### REQUIREMENTS
(a) Using the abstract on cryptocurrency mining below, decide whether each statement agrees with it. Answer yes or no for each and quote the deciding words. (i) A higher bitcoin mining reward reduces the concentration of rewards. (ii) The model is solved explicitly for miners maximizing exponential utility. (iii) An advantaged miner's computational power in equilibrium is unaffected by competition from less efficient miners.
(b) Please rewrite the paragraph of the abstract on cryptocurrency mining that begins "We present a mean field game model" as a short bulleted list that keeps its main facts.
(c) In the abstract on cryptocurrency mining below, what kind of control does the resulting mean field game involve?

### DOCUMENT EXTRACT

════

Cryptocurrencies, Mining & Mean Field Games
We present a mean field game model to study the question of how centralization of reward and computational power occur in Bitcoin-like cryptocurrencies. Miners compete against each other for mining rewards by increasing their computational power. This leads to a novel mean field game of jump intensity control, which we solve explicitly for miners maximizing exponential utility, and handle numerically in the case of miners with power utilities. We show that the heterogeneity of their initial wealth distribution leads to greater imbalance of the reward distribution, or a ``rich get richer'' effect. This concentration phenomenon is aggravated by a higher bitcoin mining reward, and reduced by competition. Additionally, an advantaged miner with cost advantages such as access to cheaper electricity, contributes a significant amount of computational power in equilibrium, unaffected by competition from less efficient miners. Hence, cost efficiency can also result in the type of centralization seen among miners of cryptocurrencies.

════

### DATA EXCERPT
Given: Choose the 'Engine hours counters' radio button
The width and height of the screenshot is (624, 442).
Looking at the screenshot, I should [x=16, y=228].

════

### PROBLEM SOLUTIONS
(a)
(i) No: "This concentration phenomenon is aggravated by a higher bitcoin mining reward, and reduced by competition."
(ii) Yes: "which we solve explicitly for miners maximizing exponential utility"
(iii) Yes: "contributes a significant amount of computational power in equilibrium, unaffected by competition from less efficient miners"

(b)
- A mean field game model studies how reward and computational power become centralized in Bitcoin-like cryptocurrencies.
- Miners compete for mining rewards by increasing their computational power. This produces a new mean field game of jump intensity control.
- The game is solved explicitly for miners maximizing exponential utility. It is handled numerically for miners with power utilities.
- Heterogeneous initial wealth leads to a more unequal reward distribution, a "rich get richer" effect.
- A higher bitcoin mining reward aggravates this concentration, and competition reduces it.
- A miner with cost advantages, such as cheaper electricity, contributes significant computational power in equilibrium regardless of competition from less efficient miners.
- Cost efficiency can therefore also lead to centralization among miners.

(c) Jump intensity control.